Nicky es un amigo, casi hermano, que le debe mucho a Gabriel. Tuvo una esposa, Alice (Catherine Deneuve), con quien tuvo a Nino, un muchacho profesional exitoso y gay. Paralelamente, en una relación ocasional con Simone (Miou-Miou), tuvo a Marianne, así que ambos medio hermanos son casi de la misma edad. Pero en la actualidad, Nicky está de novio con Léa (Emmanuelle Béart), la cantante estrella del cabaret.
Todos tienen cosas que decirse y que ocultarse y la muerte de Gabriel, algo así como el alma pater (o mater) de esta singular familia, los ha reunido en una especie de ceremonia entre nostálgica y esperanzada.
Los jóvenes, que según el testamento han quedado a cargo de El Loro Azul, tienen sus propios planes y sólo piensan en vender. El problema más grave lo tiene Nicky, quien si eso sucediera, se quedaría sin trabajo. En tanto que Léa, joven y exitosa, ya tiene otras perspectivas laborales, y las maduras Alice y Simone, se las arreglan solas desde hace años.
El tema predominante de esta deliciosa comedia salpicada de drama es el amor y sus múltiples maneras de manifestarse, todo en un ámbito donde se vive y se come de las ilusiones del espectáculo.
Esta película presenta dos aciertos que, combinados, contribuyen a un resultado encantador: el guión y los actores. Christopher Thompson pone su sello en el primero, junto al director Thierry Klifa. Thompson es conocido aquí por haber sido también guionista y protagonista de "Lo mejor de nuestras vidas", una comedia fresca muy celebrada. En tanto que el elenco no necesita presentación y funciona muy afiatadamente enhebrando un relato coral lleno de encanto, sutilezas, finas ironías y amor por la vida.

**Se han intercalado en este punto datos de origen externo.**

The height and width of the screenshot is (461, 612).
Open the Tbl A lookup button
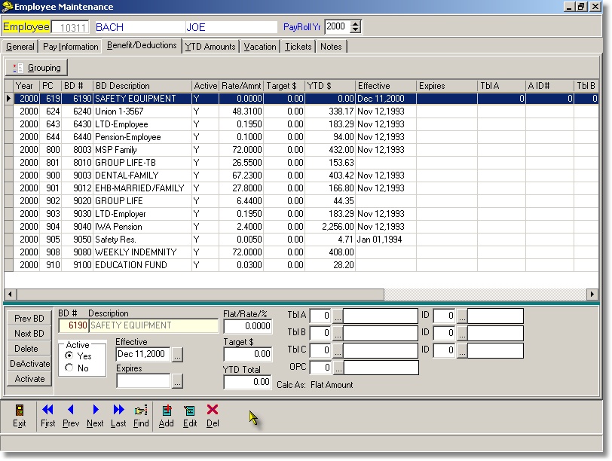pyautogui.click(x=338, y=316)

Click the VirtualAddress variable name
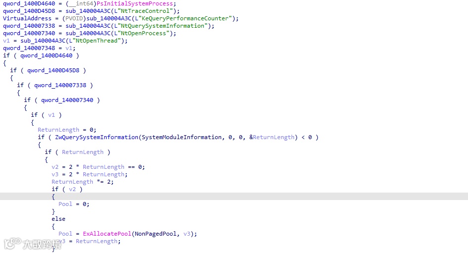click(x=27, y=18)
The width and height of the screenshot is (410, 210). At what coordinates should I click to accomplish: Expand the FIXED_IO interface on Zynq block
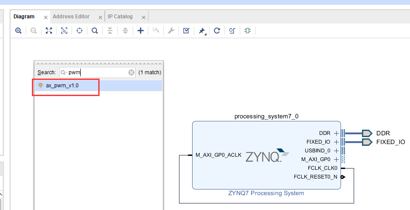(336, 142)
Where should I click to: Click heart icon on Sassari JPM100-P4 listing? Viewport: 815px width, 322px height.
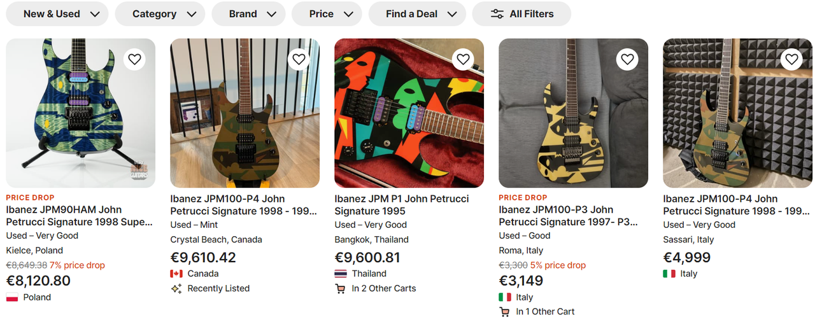coord(791,59)
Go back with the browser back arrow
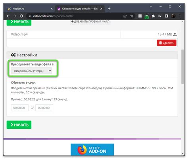Viewport: 188px width, 159px height. [x=8, y=16]

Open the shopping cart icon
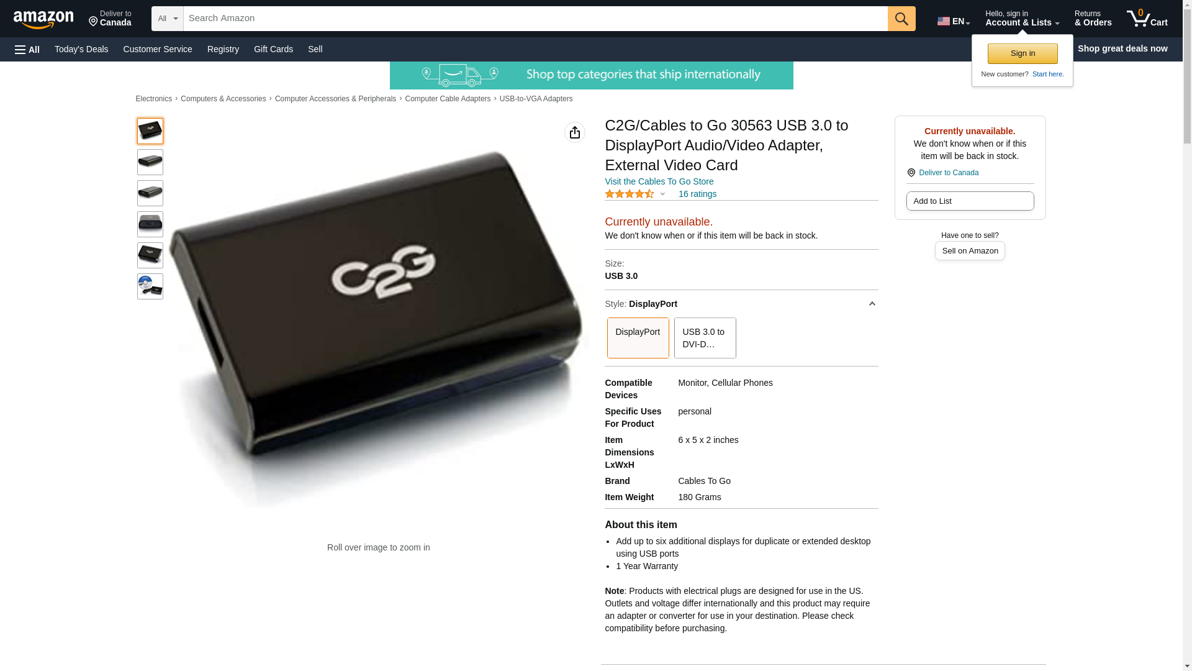coord(1147,18)

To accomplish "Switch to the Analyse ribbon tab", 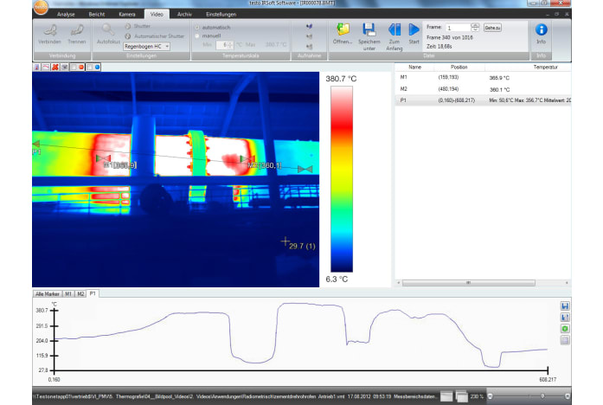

En el subtexto, se puede interpretar al cabaret como un ámbito, un reducto de cierta manifestación cultural ahora ya en decadencia, exponente de un mundo crepuscular que se va apagando lánguidamente y con él, las personas y los oficios que allí han encontrado un modo de vida.
Que Gabriel haya dejado todo en manos de los más jóvenes y que justamente sean los que han encontrado un desarrollo profesional en otros ámbitos, es el desafío que todos deberán afrontar. Gabriel, aun muerto, sigue decidiendo y liderando.
Es así que Nino y Marianne, alejados, ahora deben obligadamente tratarse y en todo caso, congeniar. Mientras que Nicky tendrá que arreglárselas por su cuenta, ya sin la protección de su entrañable amigo.
Así, entre encuentros y desencuentros, todos los protagonistas van saldando cuentas con el pasado, se posicionan en el presente y se proyectan hacia el futuro. Pero lo que todos temían, que El Loro Azul cierre sus puertas, tal vez no ocurra y continúe, aunque diferente.
Un melancólico canto a la vida, refinado y de buen gusto, muy a la francesa.